There are not many advanced topics to saltype as a main objective is to keep things simple. Yet, there are some hidden peanuts:

Floats and Leafs

The python operator overloading in saltype makes it possible to smoothly mix float and Salt data types. Naturally, the symbolic graph is only built when using Salt entities. Consider

a = Leaf(3.0)
b = 4.0 * 2.0
c = a + b

The + operator still converts b to a symbolic node before creating the node representing c, but this is an anonymous node with no user reference to change its value later on - in contrast to a. In the symbolic context, b can therefore be called a constant. Obviously, the information that b is the product of four and two is not preserved either.

Typical applications of such mixing for the sake of readability is:

m = Leaf(75.0)  # kg
v = Leaf(4.0)  # m/s
E = 0.5 * m * squ(v)  # Energy of a person running

The alternative code with pure data types would look like (don’t do this for the reason described below):

m = Leaf(75.0) # kg
v = Leaf(4.0) # m/s
a_half = Leaf(0.5)
E = a_half * m * squ(v) # Energy of a person running

Not only is this less readable or natural, but also can saltype in the latter code not know whether the user intends later to change the value of a_half. For the upper code, saltype can recognise this and reuse nodes of the same value in other expressions by caching. If you are to simulate the Paris Marathon with 50000 participants, the upper code would still only hold one reference to constant node of value 0.5. Simplification could (does not yet though) multiply out that factor when adding the energies, and reuse it when deriving the terms.

There is more:

f = Leaf(20)  # frequency [f] = 1/sec
t = 1 / f  # period [t] = sec

Above code will recognise 1 as the famous number one and simplify above equation to

t = inv(f)

with a simpler derivative and more simplification chances when used further on. This works, because the floats zero, one and two are pre-cached as the special nodes dedicated to them.

As an exception, the select method does not accept float type arguments, just because it would never make sense.

See also

Attributes ALLOW_MIX_FLOAT and FLOAT_CACHE_MAX

Empanadas and Empanadiñas

Empanada is a delicious wrap dish originating from Galicia in Spain, coincidentally also the place where my wife grew up. Now, in this context, it is a metaphor for the functionality to wrap your own meat into the network (bread) of saltype symbolic algebra nodes. Empanadiñas are just small Empanadas.
· · ·
» Given request A
In the saltype excerpt, how does everything from "The alternative code" down to "a_half = Leaf(0.5)" read once you update it by replacing "a_half" with "half_factor"?
· · ·
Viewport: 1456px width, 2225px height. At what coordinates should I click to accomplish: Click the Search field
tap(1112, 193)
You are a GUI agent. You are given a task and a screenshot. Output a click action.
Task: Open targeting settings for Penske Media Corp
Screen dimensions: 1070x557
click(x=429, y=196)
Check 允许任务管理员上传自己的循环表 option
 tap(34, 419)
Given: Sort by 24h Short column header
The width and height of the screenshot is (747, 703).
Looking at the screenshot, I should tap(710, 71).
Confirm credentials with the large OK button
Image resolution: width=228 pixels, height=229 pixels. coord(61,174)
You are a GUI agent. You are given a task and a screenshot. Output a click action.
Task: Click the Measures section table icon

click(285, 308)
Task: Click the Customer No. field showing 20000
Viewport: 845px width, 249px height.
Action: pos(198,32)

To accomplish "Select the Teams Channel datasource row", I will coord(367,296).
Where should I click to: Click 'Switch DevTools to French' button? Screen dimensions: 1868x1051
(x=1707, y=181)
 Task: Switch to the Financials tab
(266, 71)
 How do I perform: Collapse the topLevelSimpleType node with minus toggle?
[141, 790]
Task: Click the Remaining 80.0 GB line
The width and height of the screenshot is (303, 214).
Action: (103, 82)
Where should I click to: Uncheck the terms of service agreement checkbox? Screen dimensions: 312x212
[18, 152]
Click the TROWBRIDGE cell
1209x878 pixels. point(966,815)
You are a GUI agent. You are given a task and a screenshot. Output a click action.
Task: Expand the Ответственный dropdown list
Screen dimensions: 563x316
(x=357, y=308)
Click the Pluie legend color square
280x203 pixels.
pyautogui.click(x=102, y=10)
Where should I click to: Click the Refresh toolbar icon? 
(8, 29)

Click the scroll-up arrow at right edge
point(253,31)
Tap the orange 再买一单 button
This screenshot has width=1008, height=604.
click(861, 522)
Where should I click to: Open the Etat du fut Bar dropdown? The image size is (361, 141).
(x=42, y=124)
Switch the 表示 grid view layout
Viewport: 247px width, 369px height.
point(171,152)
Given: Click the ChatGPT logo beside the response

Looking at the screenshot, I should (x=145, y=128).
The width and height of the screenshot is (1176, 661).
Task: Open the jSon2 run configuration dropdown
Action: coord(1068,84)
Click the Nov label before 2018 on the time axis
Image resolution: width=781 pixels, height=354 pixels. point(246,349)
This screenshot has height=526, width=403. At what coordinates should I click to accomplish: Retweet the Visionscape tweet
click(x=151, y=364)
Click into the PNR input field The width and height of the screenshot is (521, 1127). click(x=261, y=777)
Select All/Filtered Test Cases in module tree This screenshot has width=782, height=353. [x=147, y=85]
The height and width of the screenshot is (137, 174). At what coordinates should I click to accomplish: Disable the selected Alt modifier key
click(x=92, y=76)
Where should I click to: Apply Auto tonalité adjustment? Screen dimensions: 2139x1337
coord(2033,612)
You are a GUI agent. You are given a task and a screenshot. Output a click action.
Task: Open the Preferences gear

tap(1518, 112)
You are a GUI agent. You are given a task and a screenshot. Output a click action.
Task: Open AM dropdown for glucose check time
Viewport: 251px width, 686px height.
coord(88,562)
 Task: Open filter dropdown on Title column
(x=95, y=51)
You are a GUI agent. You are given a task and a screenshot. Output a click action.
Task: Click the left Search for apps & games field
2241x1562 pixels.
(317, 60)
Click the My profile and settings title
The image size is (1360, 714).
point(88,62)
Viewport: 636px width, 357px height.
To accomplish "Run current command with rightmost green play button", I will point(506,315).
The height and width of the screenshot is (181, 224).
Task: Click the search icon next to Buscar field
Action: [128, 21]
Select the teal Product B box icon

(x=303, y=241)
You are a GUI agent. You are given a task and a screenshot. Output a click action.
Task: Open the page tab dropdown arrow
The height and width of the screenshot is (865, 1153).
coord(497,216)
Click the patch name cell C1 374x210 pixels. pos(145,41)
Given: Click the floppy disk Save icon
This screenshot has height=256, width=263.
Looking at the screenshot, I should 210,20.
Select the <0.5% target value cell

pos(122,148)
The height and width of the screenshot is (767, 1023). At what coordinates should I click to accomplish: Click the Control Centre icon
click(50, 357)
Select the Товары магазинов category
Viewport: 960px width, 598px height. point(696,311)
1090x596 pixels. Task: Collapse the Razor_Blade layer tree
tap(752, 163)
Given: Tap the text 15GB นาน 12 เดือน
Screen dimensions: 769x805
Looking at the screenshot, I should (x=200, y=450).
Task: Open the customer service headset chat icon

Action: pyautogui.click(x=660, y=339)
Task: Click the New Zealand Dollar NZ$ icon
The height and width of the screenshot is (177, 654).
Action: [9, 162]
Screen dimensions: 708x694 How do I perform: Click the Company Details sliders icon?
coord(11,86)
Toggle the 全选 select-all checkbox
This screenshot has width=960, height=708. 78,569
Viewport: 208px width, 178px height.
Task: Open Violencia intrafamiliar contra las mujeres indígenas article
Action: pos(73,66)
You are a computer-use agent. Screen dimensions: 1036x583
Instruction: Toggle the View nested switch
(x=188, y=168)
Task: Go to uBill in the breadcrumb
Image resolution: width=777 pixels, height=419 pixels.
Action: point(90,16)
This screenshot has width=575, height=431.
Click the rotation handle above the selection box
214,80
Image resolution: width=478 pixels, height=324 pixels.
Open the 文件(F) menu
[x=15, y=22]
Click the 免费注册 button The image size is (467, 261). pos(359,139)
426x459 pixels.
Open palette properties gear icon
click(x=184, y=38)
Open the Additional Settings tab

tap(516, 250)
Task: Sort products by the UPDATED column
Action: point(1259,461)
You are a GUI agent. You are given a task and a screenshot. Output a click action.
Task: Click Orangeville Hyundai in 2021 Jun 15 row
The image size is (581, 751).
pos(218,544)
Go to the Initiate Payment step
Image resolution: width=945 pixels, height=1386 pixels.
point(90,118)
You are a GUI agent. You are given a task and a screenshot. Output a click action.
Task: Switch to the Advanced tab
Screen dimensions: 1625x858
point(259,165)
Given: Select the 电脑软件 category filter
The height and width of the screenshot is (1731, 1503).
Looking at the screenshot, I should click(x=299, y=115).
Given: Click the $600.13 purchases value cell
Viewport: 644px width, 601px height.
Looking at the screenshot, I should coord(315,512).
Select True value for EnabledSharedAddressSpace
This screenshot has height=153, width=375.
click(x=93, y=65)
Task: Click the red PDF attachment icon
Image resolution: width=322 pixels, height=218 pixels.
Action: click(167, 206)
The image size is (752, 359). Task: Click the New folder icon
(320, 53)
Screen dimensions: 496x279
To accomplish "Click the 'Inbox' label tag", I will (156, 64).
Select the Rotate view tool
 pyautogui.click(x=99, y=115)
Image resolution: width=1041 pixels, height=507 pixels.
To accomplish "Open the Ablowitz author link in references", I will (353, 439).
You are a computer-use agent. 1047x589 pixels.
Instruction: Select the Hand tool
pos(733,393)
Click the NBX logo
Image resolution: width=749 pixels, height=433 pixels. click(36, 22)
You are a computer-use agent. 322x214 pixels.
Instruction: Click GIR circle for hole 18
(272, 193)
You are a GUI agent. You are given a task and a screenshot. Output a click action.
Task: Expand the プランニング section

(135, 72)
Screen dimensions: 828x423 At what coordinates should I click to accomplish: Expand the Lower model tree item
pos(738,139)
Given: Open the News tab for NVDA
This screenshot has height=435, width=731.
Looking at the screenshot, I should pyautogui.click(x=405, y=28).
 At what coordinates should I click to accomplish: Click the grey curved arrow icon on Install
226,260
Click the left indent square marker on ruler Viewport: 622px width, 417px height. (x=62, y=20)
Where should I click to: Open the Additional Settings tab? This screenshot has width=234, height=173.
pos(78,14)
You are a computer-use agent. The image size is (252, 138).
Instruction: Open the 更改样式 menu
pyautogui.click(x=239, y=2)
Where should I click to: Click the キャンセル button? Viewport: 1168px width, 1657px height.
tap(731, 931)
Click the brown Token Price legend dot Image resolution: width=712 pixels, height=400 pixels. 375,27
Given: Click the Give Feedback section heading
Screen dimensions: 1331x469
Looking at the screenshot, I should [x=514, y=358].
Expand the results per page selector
· · ·
» Given request B
Can you recast the rows, from the line containing "Task: Switch to the Financials tab" down to the line containing "click(x=151, y=364)", both included, as a numbered list without blank lines?

» Output A
The alternative code with pure data types would look like (don’t do this for the reason described below):

m = Leaf(75.0) # kg
v = Leaf(4.0) # m/s
half_factor = Leaf(0.5)

» Output B
1.  Task: Switch to the Financials tab
2. (266, 71)
3.  How do I perform: Collapse the topLevelSimpleType node with minus toggle?
4. [141, 790]
5. Task: Click the Remaining 80.0 GB line
6. The width and height of the screenshot is (303, 214).
7. Action: (103, 82)
8. Where should I click to: Uncheck the terms of service agreement checkbox? Screen dimensions: 312x212
9. [18, 152]
10. Click the TROWBRIDGE cell
11. 1209x878 pixels. point(966,815)
12. You are a GUI agent. You are given a task and a screenshot. Output a click action.
13. Task: Expand the Ответственный dropdown list
14. Screen dimensions: 563x316
15. (x=357, y=308)
16. Click the Pluie legend color square
17. 280x203 pixels.
18. pyautogui.click(x=102, y=10)
19. Where should I click to: Click the Refresh toolbar icon? 
20. (8, 29)
21. Click the scroll-up arrow at right edge
22. point(253,31)
23. Tap the orange 再买一单 button
24. This screenshot has width=1008, height=604.
25. click(861, 522)
26. Where should I click to: Open the Etat du fut Bar dropdown? The image size is (361, 141).
27. (x=42, y=124)
28. Switch the 表示 grid view layout
29. Viewport: 247px width, 369px height.
30. point(171,152)
31. Given: Click the ChatGPT logo beside the response
32. Looking at the screenshot, I should (x=145, y=128).
33. The width and height of the screenshot is (1176, 661).
34. Task: Open the jSon2 run configuration dropdown
35. Action: coord(1068,84)
36. Click the Nov label before 2018 on the time axis
37. Image resolution: width=781 pixels, height=354 pixels. point(246,349)
38. This screenshot has height=526, width=403. At what coordinates should I click to accomplish: Retweet the Visionscape tweet
39. click(x=151, y=364)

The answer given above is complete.